What the task requires - Copy every line below precisely, leaving nothing out.

Input for this task -

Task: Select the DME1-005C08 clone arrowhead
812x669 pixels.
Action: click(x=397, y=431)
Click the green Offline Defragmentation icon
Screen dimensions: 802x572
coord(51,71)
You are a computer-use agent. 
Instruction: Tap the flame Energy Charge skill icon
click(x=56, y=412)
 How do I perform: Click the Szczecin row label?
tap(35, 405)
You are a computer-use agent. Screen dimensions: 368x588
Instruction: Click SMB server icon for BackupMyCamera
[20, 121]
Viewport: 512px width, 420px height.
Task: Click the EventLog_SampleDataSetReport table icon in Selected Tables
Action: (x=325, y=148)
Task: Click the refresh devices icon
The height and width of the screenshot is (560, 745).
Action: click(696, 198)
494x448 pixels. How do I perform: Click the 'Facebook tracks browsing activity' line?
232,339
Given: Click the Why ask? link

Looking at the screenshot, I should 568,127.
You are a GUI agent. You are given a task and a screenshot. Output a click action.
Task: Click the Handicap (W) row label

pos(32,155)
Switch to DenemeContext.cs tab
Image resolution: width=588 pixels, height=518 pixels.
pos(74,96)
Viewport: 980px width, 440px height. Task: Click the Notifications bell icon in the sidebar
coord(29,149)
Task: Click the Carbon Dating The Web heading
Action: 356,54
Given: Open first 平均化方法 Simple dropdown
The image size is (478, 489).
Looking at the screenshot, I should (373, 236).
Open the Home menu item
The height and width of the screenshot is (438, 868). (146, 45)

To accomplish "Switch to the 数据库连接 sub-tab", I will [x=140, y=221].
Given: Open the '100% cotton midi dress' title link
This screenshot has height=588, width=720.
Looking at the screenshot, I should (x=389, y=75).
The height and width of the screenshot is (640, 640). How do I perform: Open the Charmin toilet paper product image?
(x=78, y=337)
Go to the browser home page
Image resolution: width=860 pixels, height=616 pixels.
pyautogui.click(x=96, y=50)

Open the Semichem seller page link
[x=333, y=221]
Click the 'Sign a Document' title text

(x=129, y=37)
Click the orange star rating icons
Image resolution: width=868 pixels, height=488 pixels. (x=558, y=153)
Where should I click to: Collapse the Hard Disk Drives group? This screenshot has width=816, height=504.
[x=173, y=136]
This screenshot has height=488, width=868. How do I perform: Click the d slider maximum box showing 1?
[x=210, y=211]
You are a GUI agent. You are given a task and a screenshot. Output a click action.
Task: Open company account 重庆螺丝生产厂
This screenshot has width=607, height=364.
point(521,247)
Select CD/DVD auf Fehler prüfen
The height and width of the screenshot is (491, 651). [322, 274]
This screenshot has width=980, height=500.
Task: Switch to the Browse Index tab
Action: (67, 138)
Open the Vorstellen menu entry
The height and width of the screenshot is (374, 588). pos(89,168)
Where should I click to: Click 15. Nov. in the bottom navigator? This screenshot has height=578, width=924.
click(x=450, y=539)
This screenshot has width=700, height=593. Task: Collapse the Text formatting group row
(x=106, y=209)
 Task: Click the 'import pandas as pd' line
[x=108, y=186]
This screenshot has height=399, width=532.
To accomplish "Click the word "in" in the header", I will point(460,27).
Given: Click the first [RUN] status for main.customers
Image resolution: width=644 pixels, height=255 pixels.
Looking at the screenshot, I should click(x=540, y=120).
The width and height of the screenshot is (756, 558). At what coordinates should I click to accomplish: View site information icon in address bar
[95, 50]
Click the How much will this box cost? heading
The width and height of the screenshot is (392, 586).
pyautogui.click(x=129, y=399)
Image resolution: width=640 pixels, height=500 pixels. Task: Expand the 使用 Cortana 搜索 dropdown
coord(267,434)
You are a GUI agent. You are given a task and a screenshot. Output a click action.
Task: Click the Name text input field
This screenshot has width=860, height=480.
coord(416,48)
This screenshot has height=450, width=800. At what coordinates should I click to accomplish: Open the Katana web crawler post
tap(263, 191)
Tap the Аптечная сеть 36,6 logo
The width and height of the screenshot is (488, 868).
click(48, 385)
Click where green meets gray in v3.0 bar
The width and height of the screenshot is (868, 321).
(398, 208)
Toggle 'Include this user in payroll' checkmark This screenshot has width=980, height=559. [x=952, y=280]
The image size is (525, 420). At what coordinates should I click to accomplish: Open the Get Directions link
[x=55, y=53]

Answer section -
Task: Select the DME1-005C08 clone arrowhead
812x669 pixels.
Action: click(x=397, y=431)
Click the green Offline Defragmentation icon
Screen dimensions: 802x572
coord(51,71)
You are a computer-use agent. 
Instruction: Tap the flame Energy Charge skill icon
click(x=56, y=412)
 How do I perform: Click the Szczecin row label?
tap(35, 405)
You are a computer-use agent. Screen dimensions: 368x588
Instruction: Click SMB server icon for BackupMyCamera
[20, 121]
Viewport: 512px width, 420px height.
Task: Click the EventLog_SampleDataSetReport table icon in Selected Tables
Action: (x=325, y=148)
Task: Click the refresh devices icon
The height and width of the screenshot is (560, 745).
Action: click(696, 198)
494x448 pixels. How do I perform: Click the 'Facebook tracks browsing activity' line?
232,339
Given: Click the Why ask? link

Looking at the screenshot, I should 568,127.
You are a GUI agent. You are given a task and a screenshot. Output a click action.
Task: Click the Handicap (W) row label

pos(32,155)
Switch to DenemeContext.cs tab
Image resolution: width=588 pixels, height=518 pixels.
pos(74,96)
Viewport: 980px width, 440px height. Task: Click the Notifications bell icon in the sidebar
coord(29,149)
Task: Click the Carbon Dating The Web heading
Action: 356,54
Given: Open first 平均化方法 Simple dropdown
The image size is (478, 489).
Looking at the screenshot, I should (373, 236).
Open the Home menu item
The height and width of the screenshot is (438, 868). (146, 45)

To accomplish "Switch to the 数据库连接 sub-tab", I will [x=140, y=221].
Given: Open the '100% cotton midi dress' title link
This screenshot has height=588, width=720.
Looking at the screenshot, I should (x=389, y=75).
The height and width of the screenshot is (640, 640). How do I perform: Open the Charmin toilet paper product image?
(x=78, y=337)
Go to the browser home page
Image resolution: width=860 pixels, height=616 pixels.
pyautogui.click(x=96, y=50)

Open the Semichem seller page link
[x=333, y=221]
Click the 'Sign a Document' title text

(x=129, y=37)
Click the orange star rating icons
Image resolution: width=868 pixels, height=488 pixels. (x=558, y=153)
Where should I click to: Collapse the Hard Disk Drives group? This screenshot has width=816, height=504.
[x=173, y=136]
This screenshot has height=488, width=868. How do I perform: Click the d slider maximum box showing 1?
[x=210, y=211]
You are a GUI agent. You are given a task and a screenshot. Output a click action.
Task: Open company account 重庆螺丝生产厂
This screenshot has width=607, height=364.
point(521,247)
Select CD/DVD auf Fehler prüfen
The height and width of the screenshot is (491, 651). [322, 274]
This screenshot has width=980, height=500.
Task: Switch to the Browse Index tab
Action: (67, 138)
Open the Vorstellen menu entry
The height and width of the screenshot is (374, 588). pos(89,168)
Where should I click to: Click 15. Nov. in the bottom navigator? This screenshot has height=578, width=924.
click(x=450, y=539)
This screenshot has width=700, height=593. Task: Collapse the Text formatting group row
(x=106, y=209)
 Task: Click the 'import pandas as pd' line
[x=108, y=186]
This screenshot has height=399, width=532.
To accomplish "Click the word "in" in the header", I will point(460,27).
Given: Click the first [RUN] status for main.customers
Image resolution: width=644 pixels, height=255 pixels.
Looking at the screenshot, I should click(x=540, y=120).
The width and height of the screenshot is (756, 558). At what coordinates should I click to accomplish: View site information icon in address bar
[95, 50]
Click the How much will this box cost? heading
The width and height of the screenshot is (392, 586).
pyautogui.click(x=129, y=399)
Image resolution: width=640 pixels, height=500 pixels. Task: Expand the 使用 Cortana 搜索 dropdown
coord(267,434)
You are a GUI agent. You are given a task and a screenshot. Output a click action.
Task: Click the Name text input field
This screenshot has width=860, height=480.
coord(416,48)
This screenshot has height=450, width=800. At what coordinates should I click to accomplish: Open the Katana web crawler post
tap(263, 191)
Tap the Аптечная сеть 36,6 logo
The width and height of the screenshot is (488, 868).
click(48, 385)
Click where green meets gray in v3.0 bar
The width and height of the screenshot is (868, 321).
(398, 208)
Toggle 'Include this user in payroll' checkmark This screenshot has width=980, height=559. [x=952, y=280]
The image size is (525, 420). At what coordinates should I click to accomplish: Open the Get Directions link
[x=55, y=53]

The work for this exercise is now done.